### Goal of the exercise
From the entries below, reproduce exactly the lines from the one with "Where should I click to: Expand" through the one with "Task: Click the", both included, without images.

=== Section Start ===

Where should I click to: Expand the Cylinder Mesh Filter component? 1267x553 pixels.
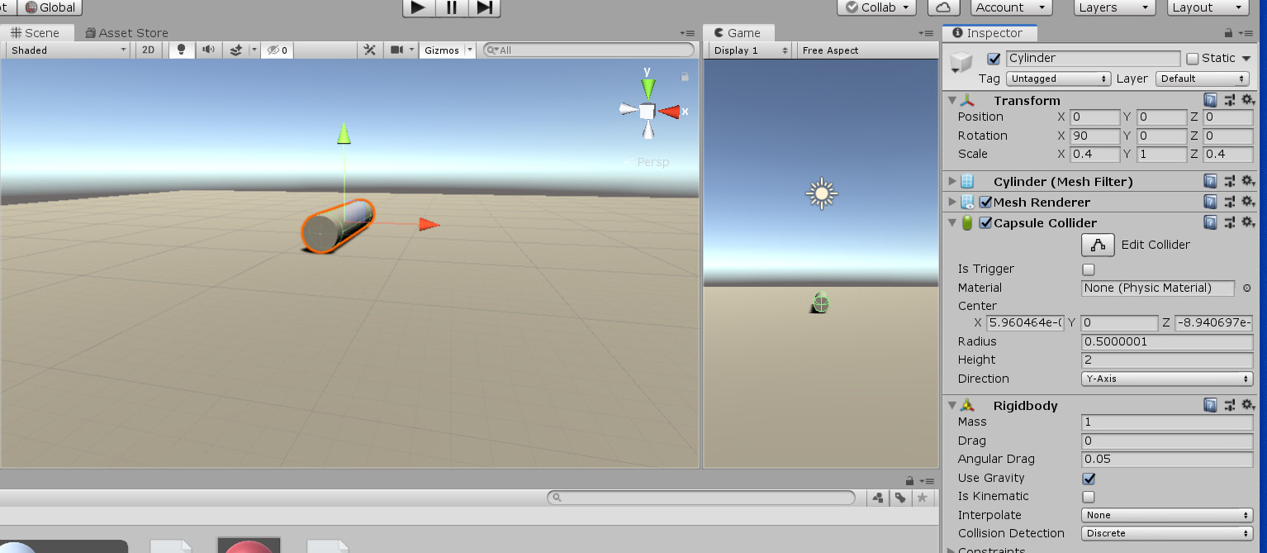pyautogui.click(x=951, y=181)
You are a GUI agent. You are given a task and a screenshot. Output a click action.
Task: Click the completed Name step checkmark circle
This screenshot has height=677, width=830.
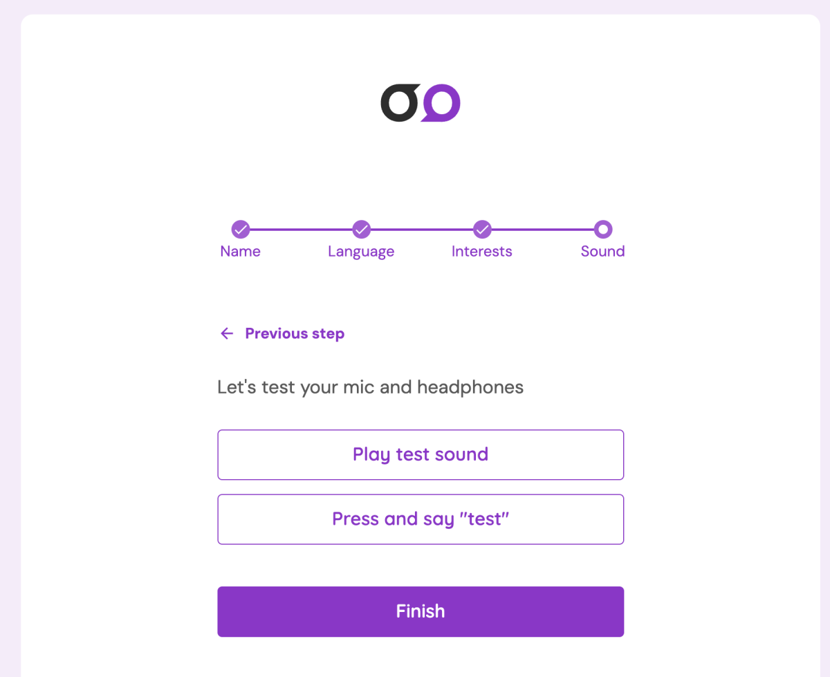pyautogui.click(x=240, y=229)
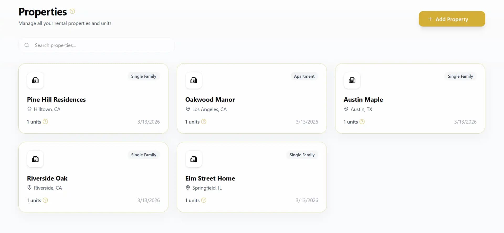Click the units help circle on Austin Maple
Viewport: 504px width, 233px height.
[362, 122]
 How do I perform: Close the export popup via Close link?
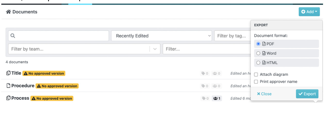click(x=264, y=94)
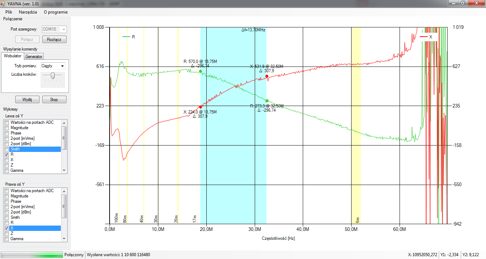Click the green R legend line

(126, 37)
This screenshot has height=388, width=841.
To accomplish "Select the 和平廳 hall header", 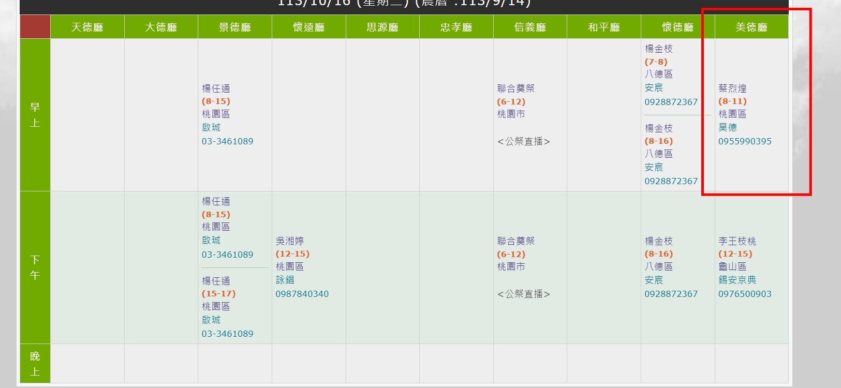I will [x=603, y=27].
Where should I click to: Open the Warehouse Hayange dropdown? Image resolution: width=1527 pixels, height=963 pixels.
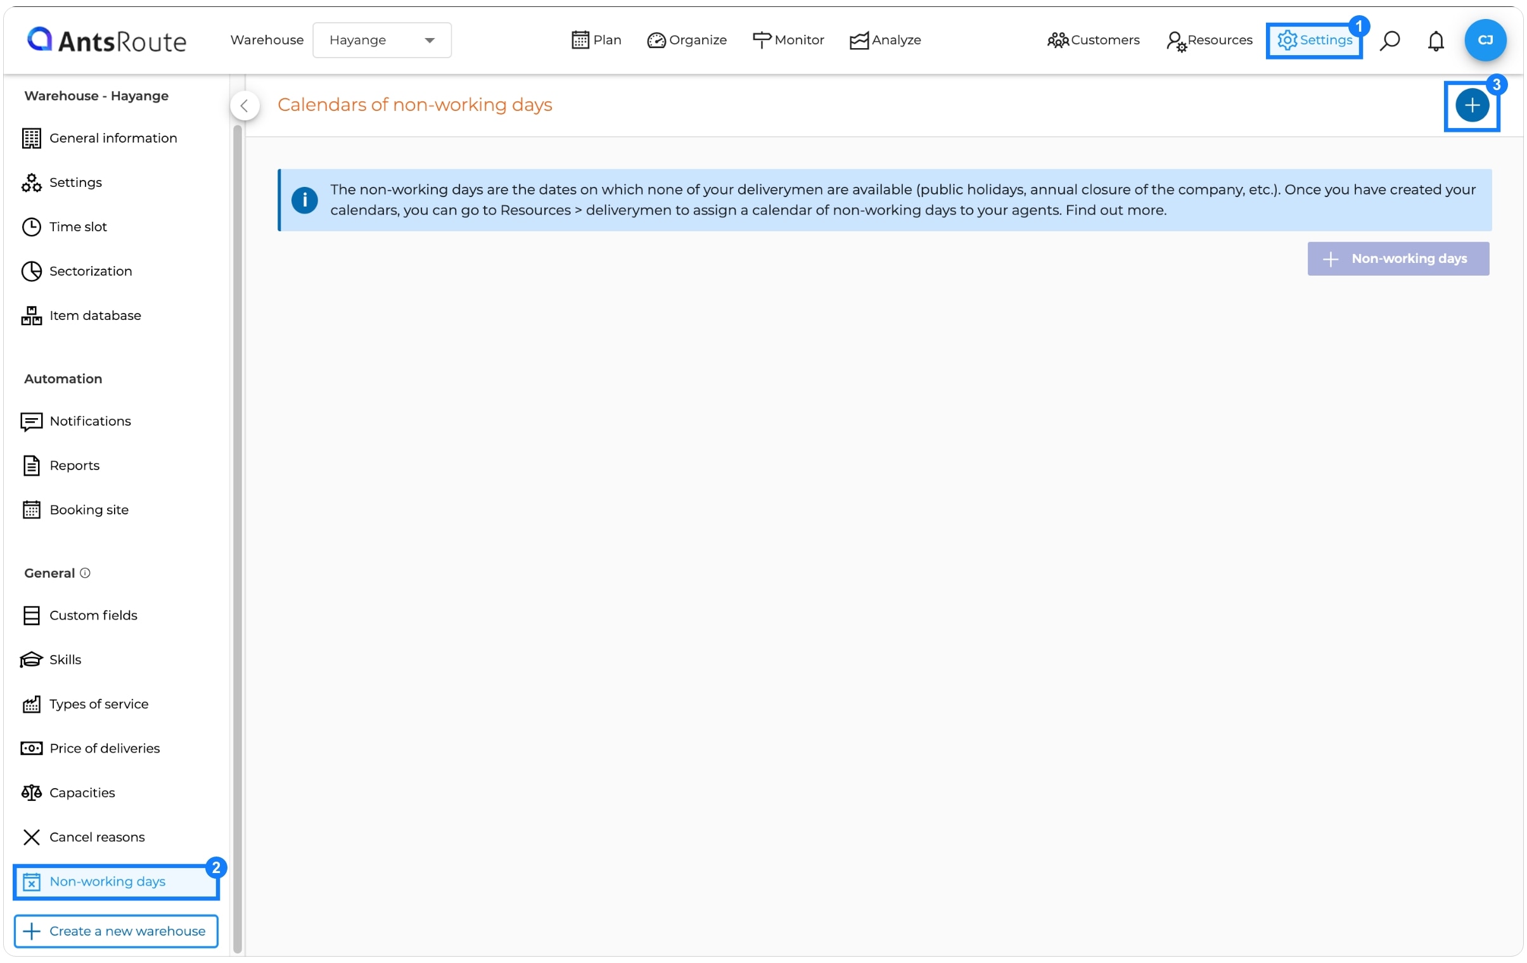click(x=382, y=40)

=== Section End ===
=== Section Start ===

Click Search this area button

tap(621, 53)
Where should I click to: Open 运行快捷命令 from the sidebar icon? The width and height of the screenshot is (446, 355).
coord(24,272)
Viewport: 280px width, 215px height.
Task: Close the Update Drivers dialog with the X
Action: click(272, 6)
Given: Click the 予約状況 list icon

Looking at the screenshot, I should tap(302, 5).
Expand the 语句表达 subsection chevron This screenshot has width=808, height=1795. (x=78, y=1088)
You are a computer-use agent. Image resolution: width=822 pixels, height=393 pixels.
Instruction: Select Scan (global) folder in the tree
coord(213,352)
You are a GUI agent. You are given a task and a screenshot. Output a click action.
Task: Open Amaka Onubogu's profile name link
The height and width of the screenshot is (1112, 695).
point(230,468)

=== Section End ===

### Exercise response
Where should I click to: Expand the Cylinder Mesh Filter component? 1267x553 pixels.
pyautogui.click(x=951, y=181)
You are a GUI agent. You are given a task and a screenshot. Output a click action.
Task: Click the completed Name step checkmark circle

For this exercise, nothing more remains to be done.